***** ТЕКСТ ДЛЯ ЧТЕНИЯ *****

А что же в России?
Начать с того, что идея присоединения советских писателей к ПЕН-движению возникла еще в 50-х. Сохранилась докладная записка 1956, подписанная Борисом Полевым и Сергеем Михалковым (крупными писательскими функционерами того времени), и отправленная главному идеологу страны Михаилу Суслову (под грифом «секретно», разумеется). В ней говорится, что «Посольство СССР в Англии поставило перед Союзом писателей вопрос о присоединении советских писателей к международной организации Пен-клубов (общество писателей).

***** СТРОКИ ДАННЫХ *****

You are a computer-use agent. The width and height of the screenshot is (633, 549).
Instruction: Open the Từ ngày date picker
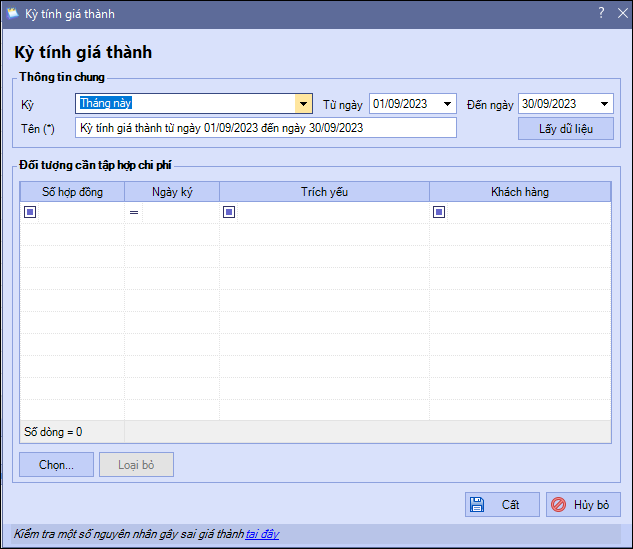coord(447,103)
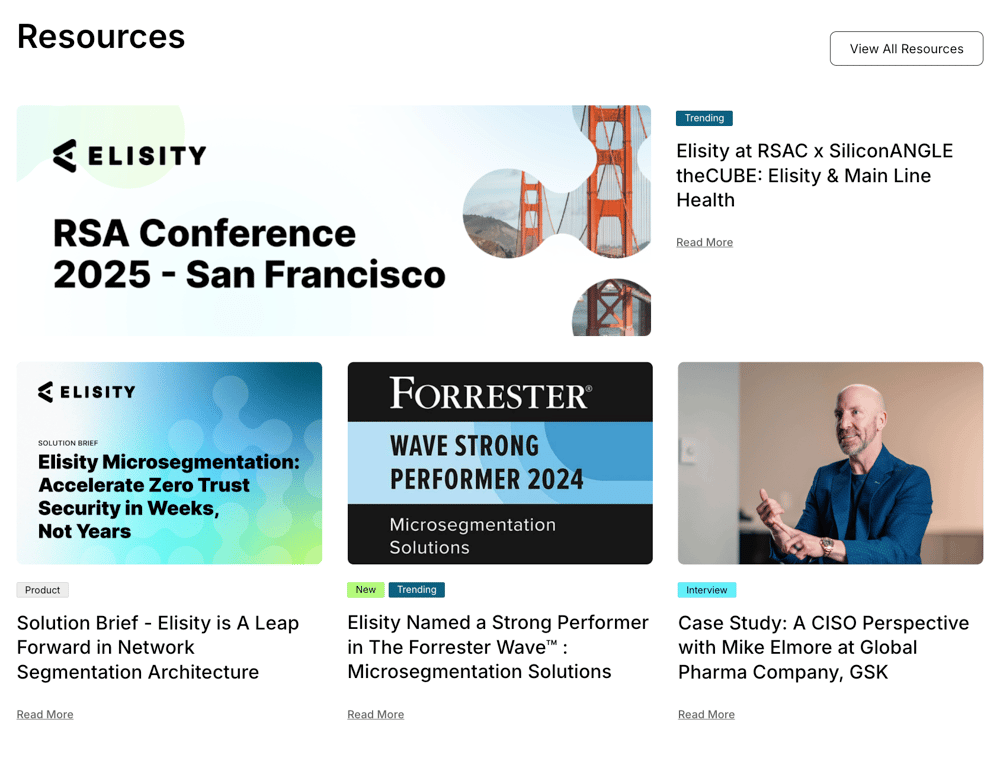Click Read More under the Forrester article
Image resolution: width=1000 pixels, height=768 pixels.
point(375,714)
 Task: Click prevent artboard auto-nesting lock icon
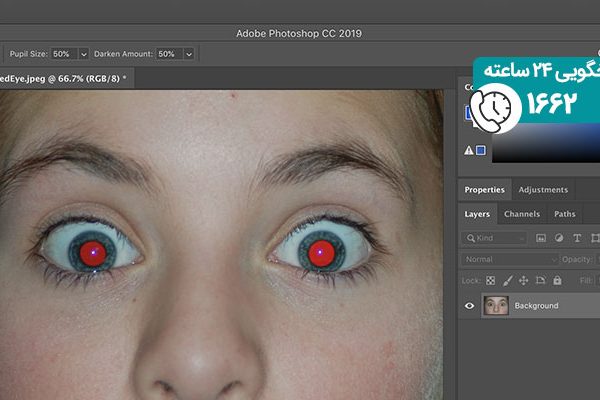point(539,282)
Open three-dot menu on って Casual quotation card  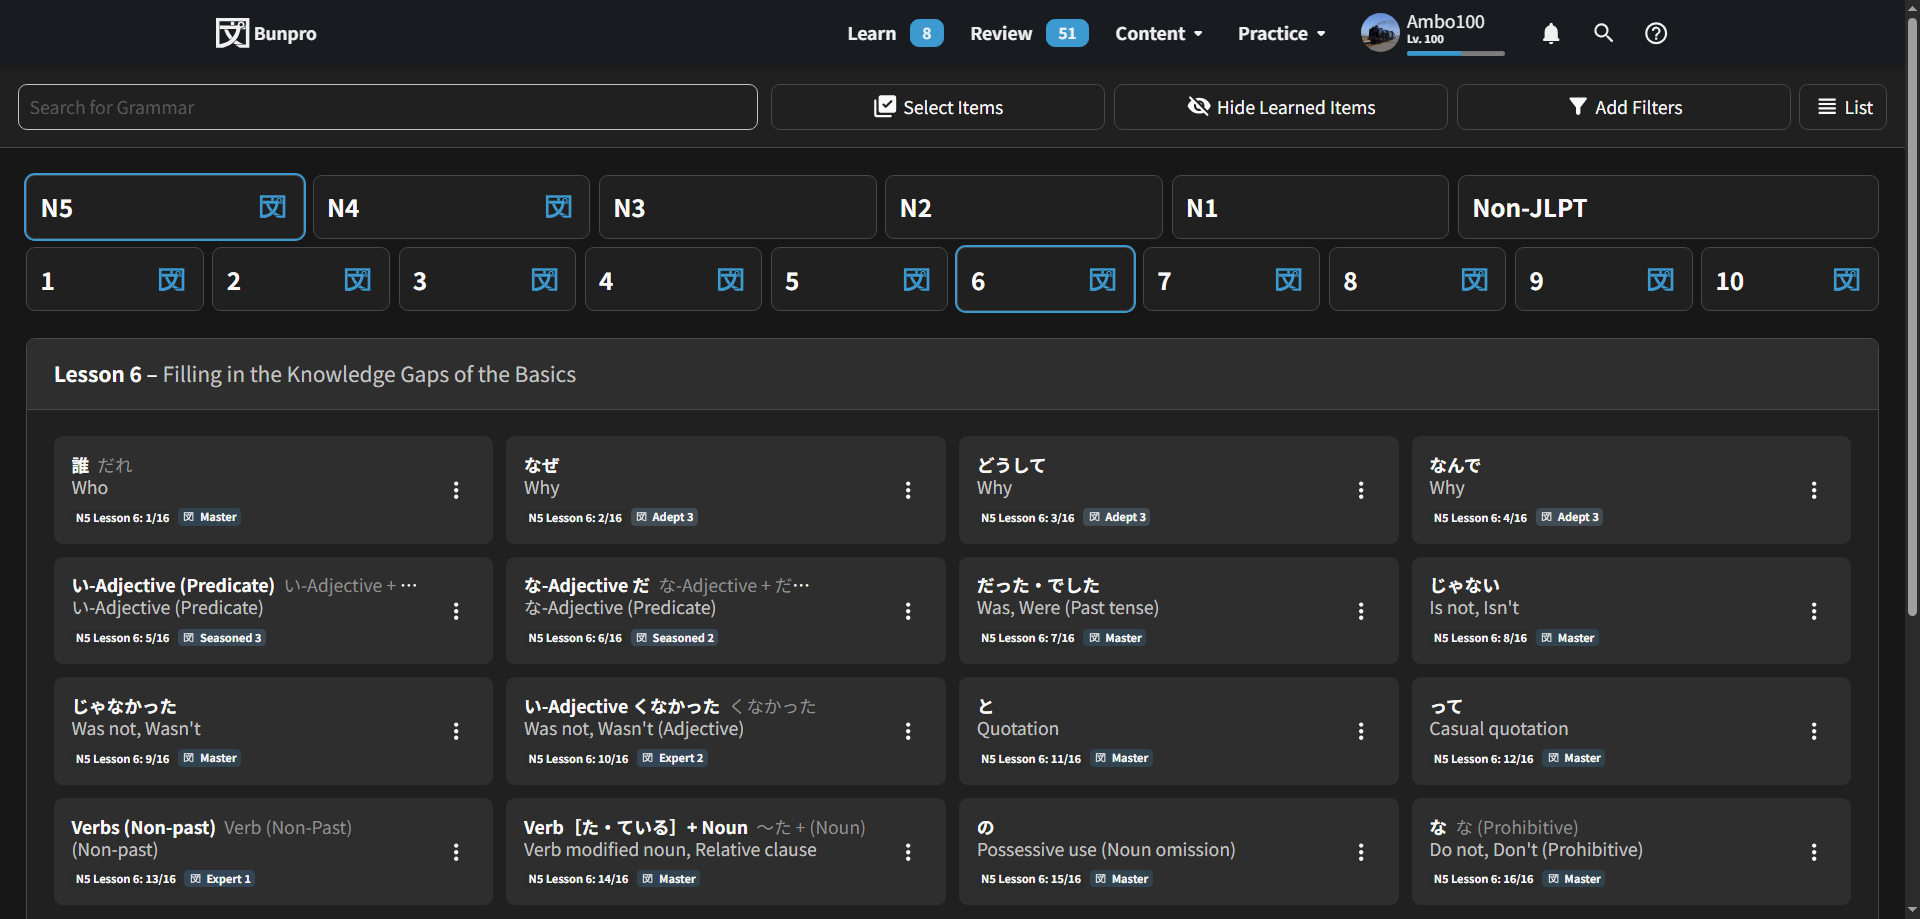(x=1813, y=732)
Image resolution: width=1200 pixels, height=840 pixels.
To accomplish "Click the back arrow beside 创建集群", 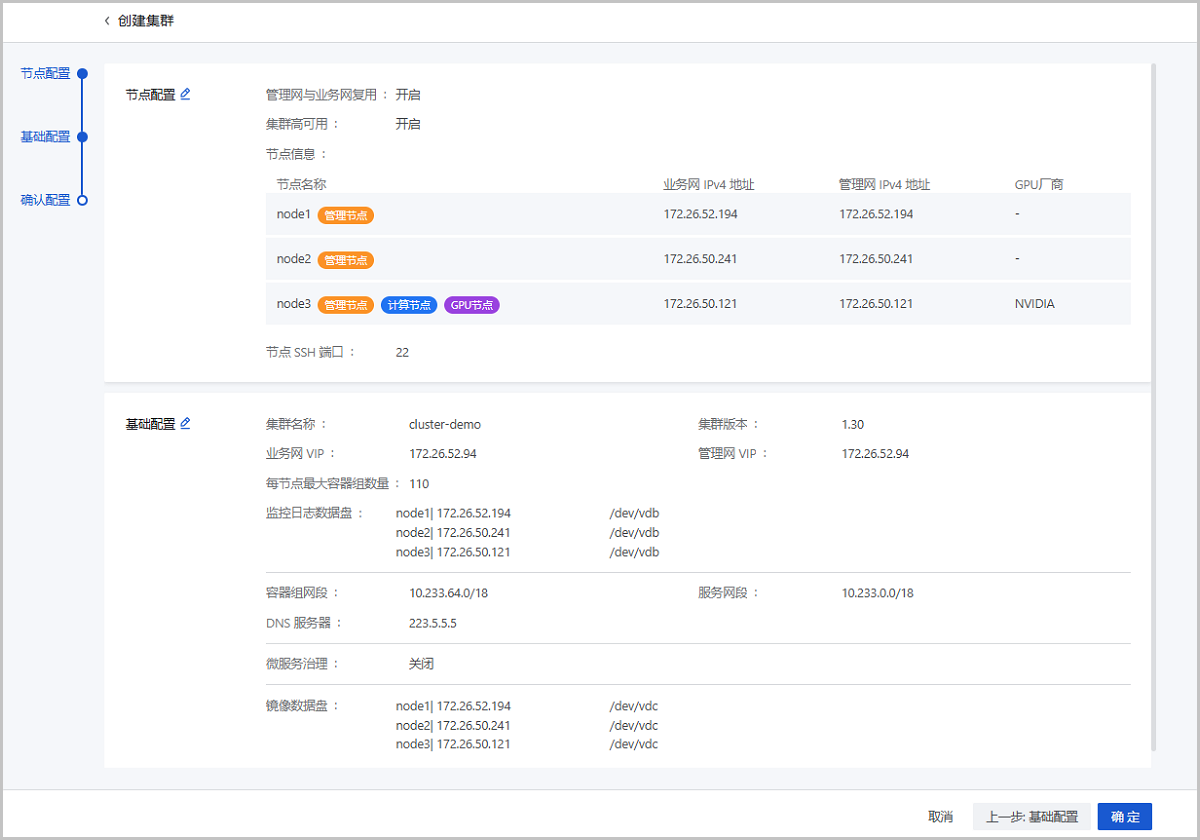I will coord(107,21).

*****

• **ЗАДАНИЯ**:
(a) Кто подписал докладную записку 1956 года, о которой говорится в тексте о советских писателях и ПЕН-движении?
(b) Продолжите текст о советских писателях и ПЕН-движении, начиная сразу после его последнего предложения.

• **ОЖИДАЕМЫЕ ОТВЕТЫ**:
(a) Борис Полевой и Сергей Михалков.

(b)
Этот вопрос назрел и в связи с тем, что в феврале 1957 г. состоится очередной конгресс этой организации в Токио, на котором будет представлено сильное прогрессивное крыло. В международную организацию Пен-клубов входят Пен-клубы Германской Демократической Республики, Польши, Чехословакии, Венгрии. Кроме того, представители Пен-клубов некоторых капиталистических стран (Италия, Япония, Пакистан и др.) стоят в ряде вопросов на прогрессивных позициях. На конгрессе в Токио развернется идеологическая борьба между реакционными и прогрессивными силами… Нельзя недооценивать влияния Пен-клуба на зарубежных писателей и на значительные слои интеллигенции. Старое реакционное руководство международной организации Пен-клубов недавно заменено новым, которое, судя по всему, старается держаться корректно в отношении прогрессивного лагеря.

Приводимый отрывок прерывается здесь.